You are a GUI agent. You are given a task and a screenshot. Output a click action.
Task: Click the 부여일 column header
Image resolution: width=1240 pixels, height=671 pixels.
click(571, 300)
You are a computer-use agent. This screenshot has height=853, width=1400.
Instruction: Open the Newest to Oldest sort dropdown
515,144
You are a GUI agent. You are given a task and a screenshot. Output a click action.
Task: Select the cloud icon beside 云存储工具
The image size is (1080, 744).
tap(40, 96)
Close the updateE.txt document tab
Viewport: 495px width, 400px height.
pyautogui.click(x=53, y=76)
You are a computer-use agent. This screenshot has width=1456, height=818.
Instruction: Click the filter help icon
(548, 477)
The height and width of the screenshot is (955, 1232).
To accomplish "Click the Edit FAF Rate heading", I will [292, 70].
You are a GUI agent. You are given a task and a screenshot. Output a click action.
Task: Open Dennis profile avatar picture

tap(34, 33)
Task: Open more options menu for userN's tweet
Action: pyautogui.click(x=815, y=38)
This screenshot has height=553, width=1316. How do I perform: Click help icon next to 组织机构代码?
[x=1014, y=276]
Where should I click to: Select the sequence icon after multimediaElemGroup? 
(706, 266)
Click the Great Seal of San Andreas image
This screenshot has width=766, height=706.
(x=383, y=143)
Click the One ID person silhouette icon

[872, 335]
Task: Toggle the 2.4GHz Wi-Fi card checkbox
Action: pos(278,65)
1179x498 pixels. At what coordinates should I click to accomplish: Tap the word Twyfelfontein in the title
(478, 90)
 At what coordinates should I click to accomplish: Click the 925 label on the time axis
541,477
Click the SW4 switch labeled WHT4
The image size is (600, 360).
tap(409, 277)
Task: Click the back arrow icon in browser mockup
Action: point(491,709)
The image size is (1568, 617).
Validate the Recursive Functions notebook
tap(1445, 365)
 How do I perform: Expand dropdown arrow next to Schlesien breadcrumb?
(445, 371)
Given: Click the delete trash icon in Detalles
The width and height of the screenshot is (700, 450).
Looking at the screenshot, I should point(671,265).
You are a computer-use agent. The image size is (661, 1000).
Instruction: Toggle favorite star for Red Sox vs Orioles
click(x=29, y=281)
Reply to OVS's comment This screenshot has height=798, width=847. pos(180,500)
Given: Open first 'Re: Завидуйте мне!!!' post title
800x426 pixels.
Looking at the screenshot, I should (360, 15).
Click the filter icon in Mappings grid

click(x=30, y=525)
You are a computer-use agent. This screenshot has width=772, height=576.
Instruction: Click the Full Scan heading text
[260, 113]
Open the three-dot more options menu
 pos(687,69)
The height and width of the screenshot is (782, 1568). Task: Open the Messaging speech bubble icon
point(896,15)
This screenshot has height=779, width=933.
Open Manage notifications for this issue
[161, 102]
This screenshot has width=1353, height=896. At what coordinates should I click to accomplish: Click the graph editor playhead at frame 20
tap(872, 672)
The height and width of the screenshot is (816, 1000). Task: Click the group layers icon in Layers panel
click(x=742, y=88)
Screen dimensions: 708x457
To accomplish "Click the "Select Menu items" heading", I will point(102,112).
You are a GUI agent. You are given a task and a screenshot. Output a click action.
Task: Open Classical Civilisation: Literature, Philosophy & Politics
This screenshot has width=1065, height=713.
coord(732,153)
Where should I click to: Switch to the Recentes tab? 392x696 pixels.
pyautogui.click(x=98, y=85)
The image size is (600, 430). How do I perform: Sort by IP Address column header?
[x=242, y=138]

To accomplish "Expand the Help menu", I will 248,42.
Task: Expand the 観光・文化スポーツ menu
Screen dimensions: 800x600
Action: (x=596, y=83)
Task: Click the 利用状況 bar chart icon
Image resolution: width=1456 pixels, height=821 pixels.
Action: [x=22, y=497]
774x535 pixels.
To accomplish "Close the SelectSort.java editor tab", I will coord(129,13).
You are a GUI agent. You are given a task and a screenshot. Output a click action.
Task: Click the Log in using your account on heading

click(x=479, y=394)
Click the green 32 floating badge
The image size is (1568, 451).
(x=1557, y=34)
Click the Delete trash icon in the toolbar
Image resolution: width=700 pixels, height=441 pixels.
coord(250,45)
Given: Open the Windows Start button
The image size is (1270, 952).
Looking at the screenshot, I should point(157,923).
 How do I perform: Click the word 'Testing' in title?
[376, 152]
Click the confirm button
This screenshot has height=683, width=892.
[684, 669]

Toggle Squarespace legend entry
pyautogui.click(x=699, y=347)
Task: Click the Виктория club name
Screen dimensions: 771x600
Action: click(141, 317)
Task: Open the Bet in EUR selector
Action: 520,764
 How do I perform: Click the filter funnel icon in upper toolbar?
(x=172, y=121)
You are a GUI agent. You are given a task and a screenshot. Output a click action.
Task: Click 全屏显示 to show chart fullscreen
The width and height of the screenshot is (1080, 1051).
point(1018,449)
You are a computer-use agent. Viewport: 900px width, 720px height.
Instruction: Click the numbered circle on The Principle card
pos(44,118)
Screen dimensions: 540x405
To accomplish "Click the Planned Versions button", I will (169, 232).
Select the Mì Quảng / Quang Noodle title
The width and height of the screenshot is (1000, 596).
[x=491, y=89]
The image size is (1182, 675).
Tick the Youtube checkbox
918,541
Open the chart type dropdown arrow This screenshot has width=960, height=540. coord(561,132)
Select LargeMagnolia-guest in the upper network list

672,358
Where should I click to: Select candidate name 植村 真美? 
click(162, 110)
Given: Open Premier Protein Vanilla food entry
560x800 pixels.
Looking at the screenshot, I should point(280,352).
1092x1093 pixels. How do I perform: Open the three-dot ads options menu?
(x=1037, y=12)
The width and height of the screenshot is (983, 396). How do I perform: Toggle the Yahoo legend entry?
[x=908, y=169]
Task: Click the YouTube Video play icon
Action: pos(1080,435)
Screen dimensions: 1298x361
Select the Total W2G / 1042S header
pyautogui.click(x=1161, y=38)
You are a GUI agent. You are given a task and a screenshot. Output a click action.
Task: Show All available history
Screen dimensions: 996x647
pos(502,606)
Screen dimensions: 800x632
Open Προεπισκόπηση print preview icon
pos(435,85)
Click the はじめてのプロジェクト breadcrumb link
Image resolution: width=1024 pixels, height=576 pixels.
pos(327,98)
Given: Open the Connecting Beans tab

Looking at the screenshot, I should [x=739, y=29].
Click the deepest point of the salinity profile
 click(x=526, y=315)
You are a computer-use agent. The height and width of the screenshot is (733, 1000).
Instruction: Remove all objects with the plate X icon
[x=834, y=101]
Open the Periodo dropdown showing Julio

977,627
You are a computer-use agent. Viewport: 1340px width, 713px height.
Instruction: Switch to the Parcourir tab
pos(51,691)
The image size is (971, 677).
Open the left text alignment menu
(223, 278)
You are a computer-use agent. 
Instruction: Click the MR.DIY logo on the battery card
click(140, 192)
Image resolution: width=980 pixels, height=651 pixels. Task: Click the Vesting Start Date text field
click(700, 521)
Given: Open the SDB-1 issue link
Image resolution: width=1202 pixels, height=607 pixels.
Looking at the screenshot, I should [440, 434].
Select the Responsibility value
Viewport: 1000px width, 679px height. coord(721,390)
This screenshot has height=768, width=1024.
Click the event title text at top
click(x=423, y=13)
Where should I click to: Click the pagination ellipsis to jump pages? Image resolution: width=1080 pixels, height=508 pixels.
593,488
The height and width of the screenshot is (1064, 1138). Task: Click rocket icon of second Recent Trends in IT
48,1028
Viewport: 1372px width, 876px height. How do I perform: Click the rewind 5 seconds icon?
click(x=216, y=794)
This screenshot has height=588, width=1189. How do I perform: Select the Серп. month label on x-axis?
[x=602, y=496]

^^^^

EXERCISE DETAILS → Without altering a single word, set down all the entries again.

EXERCISE ANSWER →
You are a GUI agent. You are given a task and a screenshot. Output a click action.
Task: Click the 부여일 column header
Image resolution: width=1240 pixels, height=671 pixels.
click(571, 300)
You are a computer-use agent. This screenshot has height=853, width=1400.
Instruction: Open the Newest to Oldest sort dropdown
515,144
You are a GUI agent. You are given a task and a screenshot. Output a click action.
Task: Select the cloud icon beside 云存储工具
The image size is (1080, 744).
tap(40, 96)
Close the updateE.txt document tab
Viewport: 495px width, 400px height.
pyautogui.click(x=53, y=76)
You are a computer-use agent. This screenshot has width=1456, height=818.
Instruction: Click the filter help icon
(548, 477)
The height and width of the screenshot is (955, 1232).
To accomplish "Click the Edit FAF Rate heading", I will [292, 70].
You are a GUI agent. You are given a task and a screenshot. Output a click action.
Task: Open Dennis profile avatar picture

tap(34, 33)
Task: Open more options menu for userN's tweet
Action: pyautogui.click(x=815, y=38)
This screenshot has height=553, width=1316. How do I perform: Click help icon next to 组织机构代码?
[x=1014, y=276]
Where should I click to: Select the sequence icon after multimediaElemGroup? 
(706, 266)
Click the Great Seal of San Andreas image
This screenshot has width=766, height=706.
(x=383, y=143)
Click the One ID person silhouette icon

[872, 335]
Task: Toggle the 2.4GHz Wi-Fi card checkbox
Action: pos(278,65)
1179x498 pixels. At what coordinates should I click to accomplish: Tap the word Twyfelfontein in the title
(478, 90)
 At what coordinates should I click to accomplish: Click the 925 label on the time axis
541,477
Click the SW4 switch labeled WHT4
The image size is (600, 360).
tap(409, 277)
Task: Click the back arrow icon in browser mockup
Action: point(491,709)
The image size is (1568, 617).
Validate the Recursive Functions notebook
tap(1445, 365)
 How do I perform: Expand dropdown arrow next to Schlesien breadcrumb?
(445, 371)
Given: Click the delete trash icon in Detalles
The width and height of the screenshot is (700, 450).
Looking at the screenshot, I should point(671,265).
You are a computer-use agent. The image size is (661, 1000).
Instruction: Toggle favorite star for Red Sox vs Orioles
click(x=29, y=281)
Reply to OVS's comment This screenshot has height=798, width=847. pos(180,500)
Given: Open first 'Re: Завидуйте мне!!!' post title
800x426 pixels.
Looking at the screenshot, I should (360, 15).
Click the filter icon in Mappings grid

click(x=30, y=525)
You are a computer-use agent. This screenshot has width=772, height=576.
Instruction: Click the Full Scan heading text
[260, 113]
Open the three-dot more options menu
 pos(687,69)
The height and width of the screenshot is (782, 1568). Task: Open the Messaging speech bubble icon
point(896,15)
This screenshot has height=779, width=933.
Open Manage notifications for this issue
[161, 102]
This screenshot has width=1353, height=896. At what coordinates should I click to accomplish: Click the graph editor playhead at frame 20
tap(872, 672)
The height and width of the screenshot is (816, 1000). Task: Click the group layers icon in Layers panel
click(x=742, y=88)
Screen dimensions: 708x457
To accomplish "Click the "Select Menu items" heading", I will point(102,112).
You are a GUI agent. You are given a task and a screenshot. Output a click action.
Task: Open Classical Civilisation: Literature, Philosophy & Politics
This screenshot has width=1065, height=713.
coord(732,153)
Where should I click to: Switch to the Recentes tab? 392x696 pixels.
pyautogui.click(x=98, y=85)
The image size is (600, 430). How do I perform: Sort by IP Address column header?
[x=242, y=138]

To accomplish "Expand the Help menu", I will 248,42.
Task: Expand the 観光・文化スポーツ menu
Screen dimensions: 800x600
Action: (x=596, y=83)
Task: Click the 利用状況 bar chart icon
Image resolution: width=1456 pixels, height=821 pixels.
Action: [x=22, y=497]
774x535 pixels.
To accomplish "Close the SelectSort.java editor tab", I will coord(129,13).
You are a GUI agent. You are given a task and a screenshot. Output a click action.
Task: Click the Log in using your account on heading

click(x=479, y=394)
Click the green 32 floating badge
The image size is (1568, 451).
(x=1557, y=34)
Click the Delete trash icon in the toolbar
Image resolution: width=700 pixels, height=441 pixels.
coord(250,45)
Given: Open the Windows Start button
The image size is (1270, 952).
Looking at the screenshot, I should point(157,923).
 How do I perform: Click the word 'Testing' in title?
[376, 152]
Click the confirm button
This screenshot has height=683, width=892.
[684, 669]

Toggle Squarespace legend entry
pyautogui.click(x=699, y=347)
Task: Click the Виктория club name
Screen dimensions: 771x600
Action: click(141, 317)
Task: Open the Bet in EUR selector
Action: 520,764
 How do I perform: Click the filter funnel icon in upper toolbar?
(x=172, y=121)
You are a GUI agent. You are given a task and a screenshot. Output a click action.
Task: Click 全屏显示 to show chart fullscreen
The width and height of the screenshot is (1080, 1051).
point(1018,449)
You are a computer-use agent. Viewport: 900px width, 720px height.
Instruction: Click the numbered circle on The Principle card
pos(44,118)
Screen dimensions: 540x405
To accomplish "Click the Planned Versions button", I will (169, 232).
Select the Mì Quảng / Quang Noodle title
The width and height of the screenshot is (1000, 596).
[x=491, y=89]
The image size is (1182, 675).
Tick the Youtube checkbox
918,541
Open the chart type dropdown arrow This screenshot has width=960, height=540. coord(561,132)
Select LargeMagnolia-guest in the upper network list

672,358
Where should I click to: Select candidate name 植村 真美? 
click(162, 110)
Given: Open Premier Protein Vanilla food entry
560x800 pixels.
Looking at the screenshot, I should point(280,352).
1092x1093 pixels. How do I perform: Open the three-dot ads options menu?
(x=1037, y=12)
The width and height of the screenshot is (983, 396). How do I perform: Toggle the Yahoo legend entry?
[x=908, y=169]
Task: Click the YouTube Video play icon
Action: pos(1080,435)
Screen dimensions: 1298x361
Select the Total W2G / 1042S header
pyautogui.click(x=1161, y=38)
You are a GUI agent. You are given a task and a screenshot. Output a click action.
Task: Show All available history
Screen dimensions: 996x647
pos(502,606)
Screen dimensions: 800x632
Open Προεπισκόπηση print preview icon
pos(435,85)
Click the はじめてのプロジェクト breadcrumb link
Image resolution: width=1024 pixels, height=576 pixels.
pos(327,98)
Given: Open the Connecting Beans tab

Looking at the screenshot, I should [x=739, y=29].
Click the deepest point of the salinity profile
 click(x=526, y=315)
You are a computer-use agent. The height and width of the screenshot is (733, 1000).
Instruction: Remove all objects with the plate X icon
[x=834, y=101]
Open the Periodo dropdown showing Julio

977,627
You are a computer-use agent. Viewport: 1340px width, 713px height.
Instruction: Switch to the Parcourir tab
pos(51,691)
The image size is (971, 677).
Open the left text alignment menu
(223, 278)
You are a computer-use agent. 
Instruction: Click the MR.DIY logo on the battery card
click(140, 192)
Image resolution: width=980 pixels, height=651 pixels. Task: Click the Vesting Start Date text field
click(700, 521)
Given: Open the SDB-1 issue link
Image resolution: width=1202 pixels, height=607 pixels.
Looking at the screenshot, I should [440, 434].
Select the Responsibility value
Viewport: 1000px width, 679px height. coord(721,390)
This screenshot has height=768, width=1024.
Click the event title text at top
click(x=423, y=13)
Where should I click to: Click the pagination ellipsis to jump pages? Image resolution: width=1080 pixels, height=508 pixels.
593,488
The height and width of the screenshot is (1064, 1138). Task: Click rocket icon of second Recent Trends in IT
48,1028
Viewport: 1372px width, 876px height. How do I perform: Click the rewind 5 seconds icon?
click(x=216, y=794)
This screenshot has height=588, width=1189. How do I perform: Select the Серп. month label on x-axis?
[x=602, y=496]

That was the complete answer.